BERLIN Selbst im Knast prügeln Yilmaz und Hussein weiter. Auch hinter Gittern haben sie Handys und Cannabis – aber null Mitleid mit ihren Opfern. Zur Schule gingen die jungen Kriminellen nur gelegentlich.

Es sind keine Einzelfälle, die die bundesweit bekannte Berliner Jugendrichterin Kirsten Heisig in ihrem Buch „Das Ende der Geduld“ beschreibt. Rund drei Wochen nach dem Tod der 48-Jährigen, die sich das Leben nahm, ist jetzt ihr harter Alltagsbericht über den Kampf gegen Jugendkriminalität erschienen. Das Buch der Berliner Jugendrichterin ist Verlagsangaben zufolge gleich am ersten Tag ausverkauft worden. Die Startauflage von 40 000 Exemplaren sei am Montag bereits vergriffen gewesen, so Herder-Sprecherin Christine Weis.
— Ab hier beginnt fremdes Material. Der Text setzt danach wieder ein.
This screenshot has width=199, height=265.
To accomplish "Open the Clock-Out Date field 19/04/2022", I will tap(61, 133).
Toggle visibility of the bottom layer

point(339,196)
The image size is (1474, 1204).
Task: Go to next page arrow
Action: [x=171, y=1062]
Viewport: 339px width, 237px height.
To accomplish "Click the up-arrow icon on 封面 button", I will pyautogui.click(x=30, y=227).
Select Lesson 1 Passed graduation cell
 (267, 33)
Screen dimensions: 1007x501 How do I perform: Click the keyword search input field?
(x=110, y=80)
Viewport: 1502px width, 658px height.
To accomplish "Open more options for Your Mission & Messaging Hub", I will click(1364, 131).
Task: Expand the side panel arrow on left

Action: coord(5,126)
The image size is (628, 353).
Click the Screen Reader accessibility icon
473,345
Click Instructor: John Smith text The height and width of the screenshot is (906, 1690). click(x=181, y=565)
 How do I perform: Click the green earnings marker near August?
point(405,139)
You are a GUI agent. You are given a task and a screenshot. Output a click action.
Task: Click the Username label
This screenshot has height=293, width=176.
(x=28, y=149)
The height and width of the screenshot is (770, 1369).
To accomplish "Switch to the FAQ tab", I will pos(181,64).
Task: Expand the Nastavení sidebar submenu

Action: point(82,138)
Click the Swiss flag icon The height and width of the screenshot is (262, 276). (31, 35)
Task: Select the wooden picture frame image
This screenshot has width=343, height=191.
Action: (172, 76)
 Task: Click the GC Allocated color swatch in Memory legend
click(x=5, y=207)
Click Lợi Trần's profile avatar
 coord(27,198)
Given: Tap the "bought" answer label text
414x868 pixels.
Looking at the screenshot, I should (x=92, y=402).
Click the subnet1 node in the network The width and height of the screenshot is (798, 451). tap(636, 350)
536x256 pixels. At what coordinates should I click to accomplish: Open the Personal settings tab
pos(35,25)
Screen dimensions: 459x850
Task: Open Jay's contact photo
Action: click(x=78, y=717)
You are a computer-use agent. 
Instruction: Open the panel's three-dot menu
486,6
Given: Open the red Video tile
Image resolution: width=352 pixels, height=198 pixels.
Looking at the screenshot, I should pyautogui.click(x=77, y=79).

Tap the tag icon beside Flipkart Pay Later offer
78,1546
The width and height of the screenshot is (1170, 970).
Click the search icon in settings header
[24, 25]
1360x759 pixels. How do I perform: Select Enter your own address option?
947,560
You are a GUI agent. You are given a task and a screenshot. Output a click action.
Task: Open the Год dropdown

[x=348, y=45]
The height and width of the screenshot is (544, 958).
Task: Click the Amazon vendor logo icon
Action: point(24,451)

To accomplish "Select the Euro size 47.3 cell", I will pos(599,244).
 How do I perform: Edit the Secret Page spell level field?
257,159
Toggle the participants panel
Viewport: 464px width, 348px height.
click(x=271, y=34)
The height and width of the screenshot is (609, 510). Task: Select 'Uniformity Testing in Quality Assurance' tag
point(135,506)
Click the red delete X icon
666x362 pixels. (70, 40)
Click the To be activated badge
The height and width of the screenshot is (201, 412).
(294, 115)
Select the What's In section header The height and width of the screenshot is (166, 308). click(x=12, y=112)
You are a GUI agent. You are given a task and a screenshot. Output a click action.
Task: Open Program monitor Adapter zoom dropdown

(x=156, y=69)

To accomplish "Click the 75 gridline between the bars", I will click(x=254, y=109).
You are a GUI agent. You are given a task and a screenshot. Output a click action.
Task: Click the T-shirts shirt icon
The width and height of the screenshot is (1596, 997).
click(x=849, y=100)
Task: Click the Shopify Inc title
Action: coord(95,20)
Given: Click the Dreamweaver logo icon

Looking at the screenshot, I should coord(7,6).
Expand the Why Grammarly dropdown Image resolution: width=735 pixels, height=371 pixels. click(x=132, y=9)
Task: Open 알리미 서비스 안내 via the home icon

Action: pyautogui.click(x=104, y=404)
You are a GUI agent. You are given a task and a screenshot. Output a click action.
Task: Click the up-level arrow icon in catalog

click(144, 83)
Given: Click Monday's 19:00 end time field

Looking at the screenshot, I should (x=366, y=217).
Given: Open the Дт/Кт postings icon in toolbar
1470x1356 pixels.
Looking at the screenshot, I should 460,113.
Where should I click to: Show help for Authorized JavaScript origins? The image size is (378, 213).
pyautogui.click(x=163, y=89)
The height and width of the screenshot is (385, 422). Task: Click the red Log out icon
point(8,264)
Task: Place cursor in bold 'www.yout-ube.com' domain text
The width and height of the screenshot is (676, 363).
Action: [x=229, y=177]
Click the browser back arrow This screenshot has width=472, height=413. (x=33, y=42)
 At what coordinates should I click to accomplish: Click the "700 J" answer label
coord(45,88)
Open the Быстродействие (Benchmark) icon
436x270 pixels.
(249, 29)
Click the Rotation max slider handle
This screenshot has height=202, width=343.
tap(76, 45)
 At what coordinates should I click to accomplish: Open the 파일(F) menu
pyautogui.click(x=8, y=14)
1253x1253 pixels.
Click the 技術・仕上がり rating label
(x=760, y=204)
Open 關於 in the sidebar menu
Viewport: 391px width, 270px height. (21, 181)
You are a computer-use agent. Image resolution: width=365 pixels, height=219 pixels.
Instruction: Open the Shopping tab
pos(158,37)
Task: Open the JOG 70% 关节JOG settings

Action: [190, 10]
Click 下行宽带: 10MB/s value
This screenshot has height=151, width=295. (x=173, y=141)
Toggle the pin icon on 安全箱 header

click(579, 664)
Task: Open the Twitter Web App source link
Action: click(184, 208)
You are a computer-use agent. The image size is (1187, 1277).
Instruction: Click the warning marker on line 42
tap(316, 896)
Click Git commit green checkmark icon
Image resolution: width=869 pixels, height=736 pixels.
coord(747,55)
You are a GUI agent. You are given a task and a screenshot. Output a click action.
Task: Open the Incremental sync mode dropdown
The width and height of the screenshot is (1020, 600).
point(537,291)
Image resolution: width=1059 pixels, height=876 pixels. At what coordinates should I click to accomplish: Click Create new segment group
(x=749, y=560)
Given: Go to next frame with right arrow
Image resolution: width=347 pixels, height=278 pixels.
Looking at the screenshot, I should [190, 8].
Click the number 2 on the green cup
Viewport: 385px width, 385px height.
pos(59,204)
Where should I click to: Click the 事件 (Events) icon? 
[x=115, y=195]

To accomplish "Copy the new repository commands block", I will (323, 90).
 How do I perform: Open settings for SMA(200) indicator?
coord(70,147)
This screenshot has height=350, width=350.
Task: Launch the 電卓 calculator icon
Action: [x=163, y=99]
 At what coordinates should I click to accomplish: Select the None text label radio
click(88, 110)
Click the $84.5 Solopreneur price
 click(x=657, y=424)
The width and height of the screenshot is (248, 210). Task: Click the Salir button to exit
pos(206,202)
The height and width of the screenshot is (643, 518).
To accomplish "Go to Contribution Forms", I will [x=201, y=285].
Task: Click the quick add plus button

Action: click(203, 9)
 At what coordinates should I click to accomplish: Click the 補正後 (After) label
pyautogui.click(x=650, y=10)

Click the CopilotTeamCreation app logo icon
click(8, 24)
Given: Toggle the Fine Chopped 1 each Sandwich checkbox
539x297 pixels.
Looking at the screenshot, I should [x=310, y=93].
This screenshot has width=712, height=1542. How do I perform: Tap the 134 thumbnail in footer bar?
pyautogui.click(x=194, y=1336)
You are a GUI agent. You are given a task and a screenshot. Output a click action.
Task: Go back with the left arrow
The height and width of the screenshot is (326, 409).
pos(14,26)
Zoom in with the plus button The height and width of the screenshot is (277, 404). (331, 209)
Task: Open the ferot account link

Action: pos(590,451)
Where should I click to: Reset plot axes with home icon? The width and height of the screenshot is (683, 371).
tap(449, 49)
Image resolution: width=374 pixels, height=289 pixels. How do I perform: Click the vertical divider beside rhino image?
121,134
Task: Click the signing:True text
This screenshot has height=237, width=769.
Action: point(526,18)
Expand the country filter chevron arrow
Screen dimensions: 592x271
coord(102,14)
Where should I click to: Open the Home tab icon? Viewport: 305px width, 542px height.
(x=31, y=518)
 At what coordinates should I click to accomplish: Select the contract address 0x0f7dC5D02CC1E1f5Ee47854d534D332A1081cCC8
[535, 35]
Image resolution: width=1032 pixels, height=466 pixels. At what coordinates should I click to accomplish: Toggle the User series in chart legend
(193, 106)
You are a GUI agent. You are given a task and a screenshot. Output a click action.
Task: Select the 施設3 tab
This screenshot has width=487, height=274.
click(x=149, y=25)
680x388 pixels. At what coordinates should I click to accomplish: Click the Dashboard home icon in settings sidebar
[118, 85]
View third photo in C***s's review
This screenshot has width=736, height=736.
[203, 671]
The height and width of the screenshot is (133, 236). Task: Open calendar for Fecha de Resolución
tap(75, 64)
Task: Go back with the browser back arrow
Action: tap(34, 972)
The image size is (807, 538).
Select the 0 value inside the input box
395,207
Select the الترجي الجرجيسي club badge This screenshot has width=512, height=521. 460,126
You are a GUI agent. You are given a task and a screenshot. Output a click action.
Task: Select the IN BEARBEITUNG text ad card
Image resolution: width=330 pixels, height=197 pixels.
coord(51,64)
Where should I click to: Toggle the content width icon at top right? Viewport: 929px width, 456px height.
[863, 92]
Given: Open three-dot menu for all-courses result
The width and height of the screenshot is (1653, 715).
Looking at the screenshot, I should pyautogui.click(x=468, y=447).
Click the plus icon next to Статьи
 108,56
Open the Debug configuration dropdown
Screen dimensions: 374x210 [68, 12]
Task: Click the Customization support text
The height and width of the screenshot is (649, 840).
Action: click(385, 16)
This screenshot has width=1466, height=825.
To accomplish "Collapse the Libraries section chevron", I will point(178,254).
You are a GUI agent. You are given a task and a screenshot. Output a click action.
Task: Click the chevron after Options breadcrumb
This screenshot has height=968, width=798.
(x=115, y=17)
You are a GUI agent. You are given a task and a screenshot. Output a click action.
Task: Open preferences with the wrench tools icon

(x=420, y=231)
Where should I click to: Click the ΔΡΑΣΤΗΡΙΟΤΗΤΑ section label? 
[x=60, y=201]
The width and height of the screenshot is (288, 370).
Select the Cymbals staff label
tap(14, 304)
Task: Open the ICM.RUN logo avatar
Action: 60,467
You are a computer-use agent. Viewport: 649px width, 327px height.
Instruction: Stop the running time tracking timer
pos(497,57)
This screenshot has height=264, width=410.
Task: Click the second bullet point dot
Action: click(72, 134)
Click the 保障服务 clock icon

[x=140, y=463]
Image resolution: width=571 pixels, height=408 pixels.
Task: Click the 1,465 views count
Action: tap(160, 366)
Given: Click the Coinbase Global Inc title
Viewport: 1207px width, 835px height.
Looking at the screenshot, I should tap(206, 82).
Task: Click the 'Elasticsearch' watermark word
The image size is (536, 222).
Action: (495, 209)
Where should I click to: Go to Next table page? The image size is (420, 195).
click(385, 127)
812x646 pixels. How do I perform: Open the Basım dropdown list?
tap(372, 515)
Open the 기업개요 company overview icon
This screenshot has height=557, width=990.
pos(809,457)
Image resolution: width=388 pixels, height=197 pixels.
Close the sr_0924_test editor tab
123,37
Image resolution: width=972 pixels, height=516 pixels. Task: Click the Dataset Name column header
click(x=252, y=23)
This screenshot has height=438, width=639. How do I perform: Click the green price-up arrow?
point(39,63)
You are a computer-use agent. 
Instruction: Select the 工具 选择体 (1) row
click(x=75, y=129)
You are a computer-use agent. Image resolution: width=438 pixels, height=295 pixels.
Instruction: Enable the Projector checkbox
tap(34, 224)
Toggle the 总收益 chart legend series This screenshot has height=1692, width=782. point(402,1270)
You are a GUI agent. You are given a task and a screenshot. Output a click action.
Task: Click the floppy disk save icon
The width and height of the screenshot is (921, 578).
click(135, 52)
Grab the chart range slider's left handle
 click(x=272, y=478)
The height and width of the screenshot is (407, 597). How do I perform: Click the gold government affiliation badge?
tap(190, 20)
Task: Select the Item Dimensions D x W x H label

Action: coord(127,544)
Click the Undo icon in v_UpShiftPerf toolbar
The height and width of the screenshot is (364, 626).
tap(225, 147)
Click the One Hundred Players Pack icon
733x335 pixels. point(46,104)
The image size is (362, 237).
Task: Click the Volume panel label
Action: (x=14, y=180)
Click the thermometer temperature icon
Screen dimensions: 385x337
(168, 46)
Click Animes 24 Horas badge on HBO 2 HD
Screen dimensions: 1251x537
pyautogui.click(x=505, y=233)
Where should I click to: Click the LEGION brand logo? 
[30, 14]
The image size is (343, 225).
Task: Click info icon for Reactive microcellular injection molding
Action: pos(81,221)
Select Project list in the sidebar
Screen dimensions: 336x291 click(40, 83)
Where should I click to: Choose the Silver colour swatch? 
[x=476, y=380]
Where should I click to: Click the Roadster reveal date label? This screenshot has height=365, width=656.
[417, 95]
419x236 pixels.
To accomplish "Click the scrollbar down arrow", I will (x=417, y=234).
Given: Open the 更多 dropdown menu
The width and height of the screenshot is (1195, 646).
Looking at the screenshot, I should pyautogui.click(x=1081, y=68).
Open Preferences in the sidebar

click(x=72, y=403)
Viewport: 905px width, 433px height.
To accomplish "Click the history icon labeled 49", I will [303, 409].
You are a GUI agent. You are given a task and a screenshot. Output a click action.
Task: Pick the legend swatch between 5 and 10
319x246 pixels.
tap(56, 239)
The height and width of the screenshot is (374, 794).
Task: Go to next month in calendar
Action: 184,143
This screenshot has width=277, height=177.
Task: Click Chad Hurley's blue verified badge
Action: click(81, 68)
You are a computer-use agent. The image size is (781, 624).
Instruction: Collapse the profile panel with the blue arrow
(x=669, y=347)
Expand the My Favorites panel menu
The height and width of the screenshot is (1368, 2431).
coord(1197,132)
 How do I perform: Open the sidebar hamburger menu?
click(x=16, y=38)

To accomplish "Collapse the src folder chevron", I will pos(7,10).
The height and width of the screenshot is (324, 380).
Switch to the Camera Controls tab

Immer brutalere Attacken von Jugendlichen ohne jegliche Hemmschwelle seien ein Problem in vielen Großstädten, schrieb Heisig. Als Richterin war sie für den Berliner Problemkiez Neukölln mit einem großen Ausländeranteil und hoher Arbeitslosigkeit zuständig. Heisig initiierte das Neuköllner Modell, nach dem junge Kriminelle in beschleunigten Prozessen verurteilt und zur Vernunft gebracht werden sollen. Es war ihre Mission. Heisig glaubte an Auswege, Besserung und Zusammenarbeit.

Die Gründe für ihren Suizid sollen im persönlichen Bereich liegen.